[Collected data]

—————

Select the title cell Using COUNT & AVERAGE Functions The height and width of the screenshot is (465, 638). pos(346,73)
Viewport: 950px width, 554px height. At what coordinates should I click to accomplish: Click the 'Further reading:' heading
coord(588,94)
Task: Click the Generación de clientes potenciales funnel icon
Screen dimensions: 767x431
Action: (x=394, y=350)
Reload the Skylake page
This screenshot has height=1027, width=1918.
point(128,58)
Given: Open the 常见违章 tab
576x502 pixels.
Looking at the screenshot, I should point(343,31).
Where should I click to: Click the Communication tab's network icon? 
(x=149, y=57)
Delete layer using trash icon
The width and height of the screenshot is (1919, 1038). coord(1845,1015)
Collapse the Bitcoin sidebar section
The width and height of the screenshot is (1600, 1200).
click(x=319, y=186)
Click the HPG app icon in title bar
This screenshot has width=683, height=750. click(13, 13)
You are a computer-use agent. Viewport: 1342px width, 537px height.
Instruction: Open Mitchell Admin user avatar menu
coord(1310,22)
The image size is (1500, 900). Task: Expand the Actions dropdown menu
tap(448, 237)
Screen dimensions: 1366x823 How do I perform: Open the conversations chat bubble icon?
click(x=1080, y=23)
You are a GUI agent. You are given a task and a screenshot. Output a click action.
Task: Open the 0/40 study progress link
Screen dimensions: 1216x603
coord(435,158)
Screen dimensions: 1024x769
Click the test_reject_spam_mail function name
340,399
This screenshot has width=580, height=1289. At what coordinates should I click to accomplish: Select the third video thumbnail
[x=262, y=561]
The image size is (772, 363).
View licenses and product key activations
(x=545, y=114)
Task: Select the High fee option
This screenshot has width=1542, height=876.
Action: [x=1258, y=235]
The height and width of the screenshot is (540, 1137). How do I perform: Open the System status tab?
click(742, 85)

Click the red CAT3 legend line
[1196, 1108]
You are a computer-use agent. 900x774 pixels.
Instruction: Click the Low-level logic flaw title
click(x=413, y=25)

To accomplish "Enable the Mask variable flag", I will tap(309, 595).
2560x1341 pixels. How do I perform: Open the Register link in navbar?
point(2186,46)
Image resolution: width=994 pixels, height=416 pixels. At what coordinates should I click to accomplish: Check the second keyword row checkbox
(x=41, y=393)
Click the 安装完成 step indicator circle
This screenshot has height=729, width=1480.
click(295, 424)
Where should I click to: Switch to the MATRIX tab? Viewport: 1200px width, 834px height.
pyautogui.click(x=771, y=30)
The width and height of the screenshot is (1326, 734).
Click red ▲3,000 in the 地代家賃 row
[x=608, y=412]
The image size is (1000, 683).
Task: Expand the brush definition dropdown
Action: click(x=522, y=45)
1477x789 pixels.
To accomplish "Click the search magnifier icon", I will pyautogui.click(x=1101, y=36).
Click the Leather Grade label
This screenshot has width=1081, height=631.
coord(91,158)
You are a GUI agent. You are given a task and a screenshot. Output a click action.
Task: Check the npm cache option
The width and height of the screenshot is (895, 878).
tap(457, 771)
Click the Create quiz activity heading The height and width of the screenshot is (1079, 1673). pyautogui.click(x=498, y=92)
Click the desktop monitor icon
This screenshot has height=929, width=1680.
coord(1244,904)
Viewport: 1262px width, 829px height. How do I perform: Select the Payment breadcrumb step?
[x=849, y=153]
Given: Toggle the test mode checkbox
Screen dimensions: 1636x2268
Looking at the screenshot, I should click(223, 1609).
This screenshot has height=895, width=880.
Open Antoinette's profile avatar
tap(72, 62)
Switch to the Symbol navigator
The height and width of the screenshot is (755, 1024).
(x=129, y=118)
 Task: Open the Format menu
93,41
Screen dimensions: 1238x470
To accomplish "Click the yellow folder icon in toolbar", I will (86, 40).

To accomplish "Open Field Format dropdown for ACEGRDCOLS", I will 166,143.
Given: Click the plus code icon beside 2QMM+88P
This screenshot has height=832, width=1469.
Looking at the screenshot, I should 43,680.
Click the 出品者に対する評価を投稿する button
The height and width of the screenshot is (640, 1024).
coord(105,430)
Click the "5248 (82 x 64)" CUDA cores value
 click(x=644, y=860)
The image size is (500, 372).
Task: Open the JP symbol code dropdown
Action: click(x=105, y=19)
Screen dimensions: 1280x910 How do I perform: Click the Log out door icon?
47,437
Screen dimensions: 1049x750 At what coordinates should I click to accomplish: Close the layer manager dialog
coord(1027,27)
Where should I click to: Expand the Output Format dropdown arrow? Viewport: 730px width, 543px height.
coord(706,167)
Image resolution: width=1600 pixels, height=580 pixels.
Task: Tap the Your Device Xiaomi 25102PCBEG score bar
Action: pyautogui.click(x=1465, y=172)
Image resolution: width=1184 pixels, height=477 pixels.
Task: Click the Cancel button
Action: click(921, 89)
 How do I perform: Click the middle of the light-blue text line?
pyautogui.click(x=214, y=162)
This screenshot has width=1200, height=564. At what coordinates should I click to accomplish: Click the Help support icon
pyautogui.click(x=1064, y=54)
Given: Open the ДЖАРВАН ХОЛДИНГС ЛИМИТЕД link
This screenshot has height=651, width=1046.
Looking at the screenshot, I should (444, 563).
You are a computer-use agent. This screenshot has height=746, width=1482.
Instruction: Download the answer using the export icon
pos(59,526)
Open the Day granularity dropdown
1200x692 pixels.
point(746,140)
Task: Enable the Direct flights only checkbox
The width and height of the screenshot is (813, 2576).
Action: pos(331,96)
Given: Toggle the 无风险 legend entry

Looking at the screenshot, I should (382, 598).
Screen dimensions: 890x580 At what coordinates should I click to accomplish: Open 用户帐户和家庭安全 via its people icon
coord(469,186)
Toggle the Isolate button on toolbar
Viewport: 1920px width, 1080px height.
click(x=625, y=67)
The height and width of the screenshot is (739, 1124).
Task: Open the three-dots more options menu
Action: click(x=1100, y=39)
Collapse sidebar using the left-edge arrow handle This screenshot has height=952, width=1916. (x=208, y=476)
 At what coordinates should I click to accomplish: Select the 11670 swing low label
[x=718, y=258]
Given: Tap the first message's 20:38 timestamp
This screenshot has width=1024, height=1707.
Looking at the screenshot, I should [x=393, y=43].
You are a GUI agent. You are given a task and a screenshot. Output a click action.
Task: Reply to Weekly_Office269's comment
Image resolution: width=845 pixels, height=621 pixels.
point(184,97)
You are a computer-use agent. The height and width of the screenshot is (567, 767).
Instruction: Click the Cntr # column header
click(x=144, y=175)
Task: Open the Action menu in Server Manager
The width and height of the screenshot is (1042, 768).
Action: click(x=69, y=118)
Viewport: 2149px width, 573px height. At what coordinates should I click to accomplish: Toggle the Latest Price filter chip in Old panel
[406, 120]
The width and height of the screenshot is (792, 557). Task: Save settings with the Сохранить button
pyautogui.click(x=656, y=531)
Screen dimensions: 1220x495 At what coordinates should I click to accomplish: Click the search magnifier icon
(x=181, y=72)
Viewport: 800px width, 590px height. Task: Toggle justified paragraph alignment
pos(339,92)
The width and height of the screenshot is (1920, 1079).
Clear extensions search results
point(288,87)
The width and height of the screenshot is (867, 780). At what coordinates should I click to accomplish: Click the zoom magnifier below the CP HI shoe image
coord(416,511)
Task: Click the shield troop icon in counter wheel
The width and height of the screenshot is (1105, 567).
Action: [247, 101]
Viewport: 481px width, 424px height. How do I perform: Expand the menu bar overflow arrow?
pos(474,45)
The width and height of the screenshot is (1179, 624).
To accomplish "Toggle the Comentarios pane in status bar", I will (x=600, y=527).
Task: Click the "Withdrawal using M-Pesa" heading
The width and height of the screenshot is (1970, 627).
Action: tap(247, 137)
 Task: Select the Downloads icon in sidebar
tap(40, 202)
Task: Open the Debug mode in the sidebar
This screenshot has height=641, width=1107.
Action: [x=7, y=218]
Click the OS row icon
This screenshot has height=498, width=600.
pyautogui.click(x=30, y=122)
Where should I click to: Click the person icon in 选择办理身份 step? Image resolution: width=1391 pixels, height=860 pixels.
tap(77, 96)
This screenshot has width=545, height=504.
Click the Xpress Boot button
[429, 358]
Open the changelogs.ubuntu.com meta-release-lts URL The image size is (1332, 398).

—————

• What to work on
Exactly the lines above from the one with "Clear extensions search results" to the one with "Task: Click the shield", both included, are to be quoted; leave the rest out.

• Solution to the exercise
Clear extensions search results
point(288,87)
The width and height of the screenshot is (867, 780). At what coordinates should I click to accomplish: Click the zoom magnifier below the CP HI shoe image
coord(416,511)
Task: Click the shield troop icon in counter wheel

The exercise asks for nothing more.